Task statement → Give again exactly, and only, the lines between the line holding "Where should I click to: Click the vertical" and the end of the listing, both boundary lines included.

:: Data for analysis ::

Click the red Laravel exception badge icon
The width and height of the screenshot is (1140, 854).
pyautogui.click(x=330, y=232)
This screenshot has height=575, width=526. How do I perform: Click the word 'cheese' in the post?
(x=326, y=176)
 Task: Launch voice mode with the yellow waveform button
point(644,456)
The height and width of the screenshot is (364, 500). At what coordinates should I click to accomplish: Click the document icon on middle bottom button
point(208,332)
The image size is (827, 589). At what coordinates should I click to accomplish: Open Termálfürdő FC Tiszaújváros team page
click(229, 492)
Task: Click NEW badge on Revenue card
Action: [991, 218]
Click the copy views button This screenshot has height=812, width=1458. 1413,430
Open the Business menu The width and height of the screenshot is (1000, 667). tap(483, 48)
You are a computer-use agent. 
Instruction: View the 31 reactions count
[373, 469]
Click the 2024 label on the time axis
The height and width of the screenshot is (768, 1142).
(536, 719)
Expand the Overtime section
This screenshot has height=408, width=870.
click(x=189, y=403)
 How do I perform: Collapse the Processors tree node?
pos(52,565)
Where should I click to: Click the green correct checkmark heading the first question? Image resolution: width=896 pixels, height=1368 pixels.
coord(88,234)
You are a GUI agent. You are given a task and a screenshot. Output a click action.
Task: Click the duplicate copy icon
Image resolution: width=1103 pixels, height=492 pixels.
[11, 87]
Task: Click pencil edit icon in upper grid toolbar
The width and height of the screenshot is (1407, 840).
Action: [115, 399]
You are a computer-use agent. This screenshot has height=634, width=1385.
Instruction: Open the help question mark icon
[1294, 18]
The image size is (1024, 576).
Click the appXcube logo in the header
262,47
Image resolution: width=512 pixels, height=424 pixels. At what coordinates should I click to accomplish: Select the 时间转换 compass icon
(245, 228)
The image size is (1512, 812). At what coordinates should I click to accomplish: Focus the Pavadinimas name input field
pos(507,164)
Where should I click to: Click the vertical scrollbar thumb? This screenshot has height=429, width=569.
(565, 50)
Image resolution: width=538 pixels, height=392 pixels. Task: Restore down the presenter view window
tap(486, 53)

:::

Your response →
Where should I click to: Click the vertical scrollbar thumb? This screenshot has height=429, width=569.
(565, 50)
Image resolution: width=538 pixels, height=392 pixels. Task: Restore down the presenter view window
tap(486, 53)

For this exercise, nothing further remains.